▶ **TASK REQUIREMENTS**: Write out every line of the records below word for word, leaving nothing out and changing nothing.
[ENTRIES SUPPLIED start]
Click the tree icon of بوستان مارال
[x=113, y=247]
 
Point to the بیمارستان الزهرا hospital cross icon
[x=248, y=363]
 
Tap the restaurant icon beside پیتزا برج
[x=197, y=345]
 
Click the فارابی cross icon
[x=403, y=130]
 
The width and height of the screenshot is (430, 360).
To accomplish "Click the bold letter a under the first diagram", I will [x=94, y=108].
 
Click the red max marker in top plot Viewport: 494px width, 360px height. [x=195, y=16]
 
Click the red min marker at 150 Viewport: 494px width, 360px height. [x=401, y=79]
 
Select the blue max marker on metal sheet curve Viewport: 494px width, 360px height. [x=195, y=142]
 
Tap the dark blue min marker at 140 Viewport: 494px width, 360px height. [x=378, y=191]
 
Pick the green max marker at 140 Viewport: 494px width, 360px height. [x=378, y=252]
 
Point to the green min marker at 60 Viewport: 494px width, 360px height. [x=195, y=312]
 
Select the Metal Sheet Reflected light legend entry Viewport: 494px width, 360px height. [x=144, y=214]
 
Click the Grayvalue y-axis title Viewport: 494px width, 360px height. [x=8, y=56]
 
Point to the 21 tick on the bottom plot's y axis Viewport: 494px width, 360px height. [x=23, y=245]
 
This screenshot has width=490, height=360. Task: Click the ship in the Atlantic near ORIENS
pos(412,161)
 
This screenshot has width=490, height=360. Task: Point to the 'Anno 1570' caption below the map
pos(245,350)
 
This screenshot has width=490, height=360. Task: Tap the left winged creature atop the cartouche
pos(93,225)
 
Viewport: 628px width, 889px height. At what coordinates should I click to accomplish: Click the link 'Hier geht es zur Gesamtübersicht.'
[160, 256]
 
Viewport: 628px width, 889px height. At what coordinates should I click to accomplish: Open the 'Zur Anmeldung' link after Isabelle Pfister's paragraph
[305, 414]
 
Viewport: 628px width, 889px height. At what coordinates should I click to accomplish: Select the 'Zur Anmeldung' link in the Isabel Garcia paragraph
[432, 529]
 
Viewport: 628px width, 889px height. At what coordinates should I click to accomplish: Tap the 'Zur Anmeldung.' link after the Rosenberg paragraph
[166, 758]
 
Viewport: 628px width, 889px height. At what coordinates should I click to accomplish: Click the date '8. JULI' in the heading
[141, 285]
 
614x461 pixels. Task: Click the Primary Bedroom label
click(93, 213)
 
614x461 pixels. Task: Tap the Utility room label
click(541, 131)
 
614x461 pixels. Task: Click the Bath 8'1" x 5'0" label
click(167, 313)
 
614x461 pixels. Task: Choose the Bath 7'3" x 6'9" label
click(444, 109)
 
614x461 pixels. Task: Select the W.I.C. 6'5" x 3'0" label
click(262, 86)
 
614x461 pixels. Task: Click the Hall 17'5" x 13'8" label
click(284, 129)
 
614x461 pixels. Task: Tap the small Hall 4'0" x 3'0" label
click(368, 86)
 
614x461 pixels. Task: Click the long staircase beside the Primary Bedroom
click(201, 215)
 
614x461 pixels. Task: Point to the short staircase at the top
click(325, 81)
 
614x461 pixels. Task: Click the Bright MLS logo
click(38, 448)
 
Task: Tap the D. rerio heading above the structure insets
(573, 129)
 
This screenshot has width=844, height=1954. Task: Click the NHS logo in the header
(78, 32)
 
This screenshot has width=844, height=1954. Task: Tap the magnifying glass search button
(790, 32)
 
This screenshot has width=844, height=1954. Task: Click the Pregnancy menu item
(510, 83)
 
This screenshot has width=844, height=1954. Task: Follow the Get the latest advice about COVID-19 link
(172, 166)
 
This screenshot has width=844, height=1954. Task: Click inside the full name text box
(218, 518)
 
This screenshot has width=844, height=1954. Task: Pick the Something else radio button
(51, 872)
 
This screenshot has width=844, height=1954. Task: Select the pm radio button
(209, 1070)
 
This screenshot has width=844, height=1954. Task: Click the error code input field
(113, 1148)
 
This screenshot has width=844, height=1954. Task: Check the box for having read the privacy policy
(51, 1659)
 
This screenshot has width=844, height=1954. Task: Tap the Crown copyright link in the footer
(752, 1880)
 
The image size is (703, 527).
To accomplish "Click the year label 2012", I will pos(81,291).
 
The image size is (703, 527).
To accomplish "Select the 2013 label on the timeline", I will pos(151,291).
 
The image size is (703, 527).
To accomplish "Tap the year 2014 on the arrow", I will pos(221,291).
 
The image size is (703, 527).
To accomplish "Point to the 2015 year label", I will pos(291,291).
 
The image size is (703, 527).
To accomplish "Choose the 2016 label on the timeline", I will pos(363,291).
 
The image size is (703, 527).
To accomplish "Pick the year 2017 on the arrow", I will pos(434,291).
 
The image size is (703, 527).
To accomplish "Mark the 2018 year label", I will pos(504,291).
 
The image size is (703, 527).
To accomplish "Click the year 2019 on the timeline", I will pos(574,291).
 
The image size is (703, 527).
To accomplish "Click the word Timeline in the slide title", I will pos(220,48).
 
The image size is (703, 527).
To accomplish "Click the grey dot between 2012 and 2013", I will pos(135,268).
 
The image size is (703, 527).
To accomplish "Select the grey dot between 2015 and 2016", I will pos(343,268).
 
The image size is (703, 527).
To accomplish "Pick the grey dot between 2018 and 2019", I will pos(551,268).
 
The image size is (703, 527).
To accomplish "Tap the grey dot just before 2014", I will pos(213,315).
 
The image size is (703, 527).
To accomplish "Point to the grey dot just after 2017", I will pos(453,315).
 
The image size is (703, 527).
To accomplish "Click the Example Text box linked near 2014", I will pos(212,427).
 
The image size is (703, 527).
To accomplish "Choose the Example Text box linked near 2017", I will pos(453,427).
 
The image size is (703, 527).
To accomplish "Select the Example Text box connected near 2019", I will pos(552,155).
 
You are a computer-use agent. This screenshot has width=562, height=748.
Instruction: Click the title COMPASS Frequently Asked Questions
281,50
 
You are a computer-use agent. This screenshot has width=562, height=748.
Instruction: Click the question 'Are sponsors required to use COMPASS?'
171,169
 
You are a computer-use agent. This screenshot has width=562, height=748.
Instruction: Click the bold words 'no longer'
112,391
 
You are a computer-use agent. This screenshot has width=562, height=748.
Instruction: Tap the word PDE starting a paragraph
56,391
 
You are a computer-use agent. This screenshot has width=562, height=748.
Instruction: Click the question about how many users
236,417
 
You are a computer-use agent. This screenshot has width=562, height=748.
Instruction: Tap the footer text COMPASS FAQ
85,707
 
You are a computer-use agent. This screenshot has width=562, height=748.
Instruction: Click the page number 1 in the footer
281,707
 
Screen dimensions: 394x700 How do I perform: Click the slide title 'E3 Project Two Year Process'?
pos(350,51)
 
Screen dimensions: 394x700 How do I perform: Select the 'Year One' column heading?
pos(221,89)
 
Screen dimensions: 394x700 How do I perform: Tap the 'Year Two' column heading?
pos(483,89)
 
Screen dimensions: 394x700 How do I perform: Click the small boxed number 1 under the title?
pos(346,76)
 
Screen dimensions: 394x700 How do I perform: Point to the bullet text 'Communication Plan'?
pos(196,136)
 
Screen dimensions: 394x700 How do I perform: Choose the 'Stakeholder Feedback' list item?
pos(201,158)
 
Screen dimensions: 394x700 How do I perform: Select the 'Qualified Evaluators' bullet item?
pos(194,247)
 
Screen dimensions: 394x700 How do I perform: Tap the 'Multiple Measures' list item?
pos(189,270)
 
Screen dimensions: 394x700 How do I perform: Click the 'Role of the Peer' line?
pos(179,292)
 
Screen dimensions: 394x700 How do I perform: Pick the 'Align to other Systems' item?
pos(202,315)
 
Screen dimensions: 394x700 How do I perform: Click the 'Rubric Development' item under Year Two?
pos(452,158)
[ENTRIES SUPPLIED end]
▶ **REPLY**:
Click the tree icon of بوستان مارال
[x=113, y=247]
 
Point to the بیمارستان الزهرا hospital cross icon
[x=248, y=363]
 
Tap the restaurant icon beside پیتزا برج
[x=197, y=345]
 
Click the فارابی cross icon
[x=403, y=130]
 
The width and height of the screenshot is (430, 360).
To accomplish "Click the bold letter a under the first diagram", I will [x=94, y=108].
 
Click the red max marker in top plot Viewport: 494px width, 360px height. [x=195, y=16]
 
Click the red min marker at 150 Viewport: 494px width, 360px height. [x=401, y=79]
 
Select the blue max marker on metal sheet curve Viewport: 494px width, 360px height. [x=195, y=142]
 
Tap the dark blue min marker at 140 Viewport: 494px width, 360px height. [x=378, y=191]
 
Pick the green max marker at 140 Viewport: 494px width, 360px height. [x=378, y=252]
 
Point to the green min marker at 60 Viewport: 494px width, 360px height. [x=195, y=312]
 
Select the Metal Sheet Reflected light legend entry Viewport: 494px width, 360px height. [x=144, y=214]
 
Click the Grayvalue y-axis title Viewport: 494px width, 360px height. [x=8, y=56]
 
Point to the 21 tick on the bottom plot's y axis Viewport: 494px width, 360px height. [x=23, y=245]
 
This screenshot has width=490, height=360. Task: Click the ship in the Atlantic near ORIENS
pos(412,161)
 
This screenshot has width=490, height=360. Task: Point to the 'Anno 1570' caption below the map
pos(245,350)
 
This screenshot has width=490, height=360. Task: Tap the left winged creature atop the cartouche
pos(93,225)
 
Viewport: 628px width, 889px height. At what coordinates should I click to accomplish: Click the link 'Hier geht es zur Gesamtübersicht.'
[160, 256]
 
Viewport: 628px width, 889px height. At what coordinates should I click to accomplish: Open the 'Zur Anmeldung' link after Isabelle Pfister's paragraph
[305, 414]
 
Viewport: 628px width, 889px height. At what coordinates should I click to accomplish: Select the 'Zur Anmeldung' link in the Isabel Garcia paragraph
[432, 529]
 
Viewport: 628px width, 889px height. At what coordinates should I click to accomplish: Tap the 'Zur Anmeldung.' link after the Rosenberg paragraph
[166, 758]
 
Viewport: 628px width, 889px height. At what coordinates should I click to accomplish: Click the date '8. JULI' in the heading
[141, 285]
 
614x461 pixels. Task: Click the Primary Bedroom label
click(93, 213)
 
614x461 pixels. Task: Tap the Utility room label
click(541, 131)
 
614x461 pixels. Task: Click the Bath 8'1" x 5'0" label
click(167, 313)
 
614x461 pixels. Task: Choose the Bath 7'3" x 6'9" label
click(444, 109)
 
614x461 pixels. Task: Select the W.I.C. 6'5" x 3'0" label
click(262, 86)
 
614x461 pixels. Task: Click the Hall 17'5" x 13'8" label
click(284, 129)
 
614x461 pixels. Task: Tap the small Hall 4'0" x 3'0" label
click(368, 86)
 
614x461 pixels. Task: Click the long staircase beside the Primary Bedroom
click(201, 215)
 
614x461 pixels. Task: Point to the short staircase at the top
click(325, 81)
 
614x461 pixels. Task: Click the Bright MLS logo
click(38, 448)
 
Task: Tap the D. rerio heading above the structure insets
(573, 129)
 
This screenshot has width=844, height=1954. Task: Click the NHS logo in the header
(78, 32)
 
This screenshot has width=844, height=1954. Task: Tap the magnifying glass search button
(790, 32)
 
This screenshot has width=844, height=1954. Task: Click the Pregnancy menu item
(510, 83)
 
This screenshot has width=844, height=1954. Task: Follow the Get the latest advice about COVID-19 link
(172, 166)
 
This screenshot has width=844, height=1954. Task: Click inside the full name text box
(218, 518)
 
This screenshot has width=844, height=1954. Task: Pick the Something else radio button
(51, 872)
 
This screenshot has width=844, height=1954. Task: Select the pm radio button
(209, 1070)
 
This screenshot has width=844, height=1954. Task: Click the error code input field
(113, 1148)
 
This screenshot has width=844, height=1954. Task: Check the box for having read the privacy policy
(51, 1659)
 
This screenshot has width=844, height=1954. Task: Tap the Crown copyright link in the footer
(752, 1880)
 
The image size is (703, 527).
To accomplish "Click the year label 2012", I will pos(81,291).
 
The image size is (703, 527).
To accomplish "Select the 2013 label on the timeline", I will pos(151,291).
 
The image size is (703, 527).
To accomplish "Tap the year 2014 on the arrow", I will pos(221,291).
 
The image size is (703, 527).
To accomplish "Point to the 2015 year label", I will pos(291,291).
 
The image size is (703, 527).
To accomplish "Choose the 2016 label on the timeline", I will pos(363,291).
 
The image size is (703, 527).
To accomplish "Pick the year 2017 on the arrow", I will pos(434,291).
 
The image size is (703, 527).
To accomplish "Mark the 2018 year label", I will pos(504,291).
 
The image size is (703, 527).
To accomplish "Click the year 2019 on the timeline", I will pos(574,291).
 
The image size is (703, 527).
To accomplish "Click the word Timeline in the slide title", I will pos(220,48).
 
The image size is (703, 527).
To accomplish "Click the grey dot between 2012 and 2013", I will pos(135,268).
 
The image size is (703, 527).
To accomplish "Select the grey dot between 2015 and 2016", I will pos(343,268).
 
The image size is (703, 527).
To accomplish "Pick the grey dot between 2018 and 2019", I will pos(551,268).
 
The image size is (703, 527).
To accomplish "Tap the grey dot just before 2014", I will pos(213,315).
 
The image size is (703, 527).
To accomplish "Point to the grey dot just after 2017", I will pos(453,315).
 
The image size is (703, 527).
To accomplish "Click the Example Text box linked near 2014", I will pos(212,427).
 
The image size is (703, 527).
To accomplish "Choose the Example Text box linked near 2017", I will pos(453,427).
 
The image size is (703, 527).
To accomplish "Select the Example Text box connected near 2019", I will pos(552,155).
 
You are a computer-use agent. This screenshot has width=562, height=748.
Instruction: Click the title COMPASS Frequently Asked Questions
281,50
 
You are a computer-use agent. This screenshot has width=562, height=748.
Instruction: Click the question 'Are sponsors required to use COMPASS?'
171,169
 
You are a computer-use agent. This screenshot has width=562, height=748.
Instruction: Click the bold words 'no longer'
112,391
 
You are a computer-use agent. This screenshot has width=562, height=748.
Instruction: Tap the word PDE starting a paragraph
56,391
 
You are a computer-use agent. This screenshot has width=562, height=748.
Instruction: Click the question about how many users
236,417
 
You are a computer-use agent. This screenshot has width=562, height=748.
Instruction: Tap the footer text COMPASS FAQ
85,707
 
You are a computer-use agent. This screenshot has width=562, height=748.
Instruction: Click the page number 1 in the footer
281,707
 
Screen dimensions: 394x700 How do I perform: Click the slide title 'E3 Project Two Year Process'?
pos(350,51)
 
Screen dimensions: 394x700 How do I perform: Select the 'Year One' column heading?
pos(221,89)
 
Screen dimensions: 394x700 How do I perform: Tap the 'Year Two' column heading?
pos(483,89)
 
Screen dimensions: 394x700 How do I perform: Click the small boxed number 1 under the title?
pos(346,76)
 
Screen dimensions: 394x700 How do I perform: Point to the bullet text 'Communication Plan'?
pos(196,136)
 
Screen dimensions: 394x700 How do I perform: Choose the 'Stakeholder Feedback' list item?
pos(201,158)
 
Screen dimensions: 394x700 How do I perform: Select the 'Qualified Evaluators' bullet item?
pos(194,247)
 
Screen dimensions: 394x700 How do I perform: Tap the 'Multiple Measures' list item?
pos(189,270)
 
Screen dimensions: 394x700 How do I perform: Click the 'Role of the Peer' line?
pos(179,292)
 
Screen dimensions: 394x700 How do I perform: Pick the 'Align to other Systems' item?
pos(202,315)
 
Screen dimensions: 394x700 How do I perform: Click the 'Rubric Development' item under Year Two?
pos(452,158)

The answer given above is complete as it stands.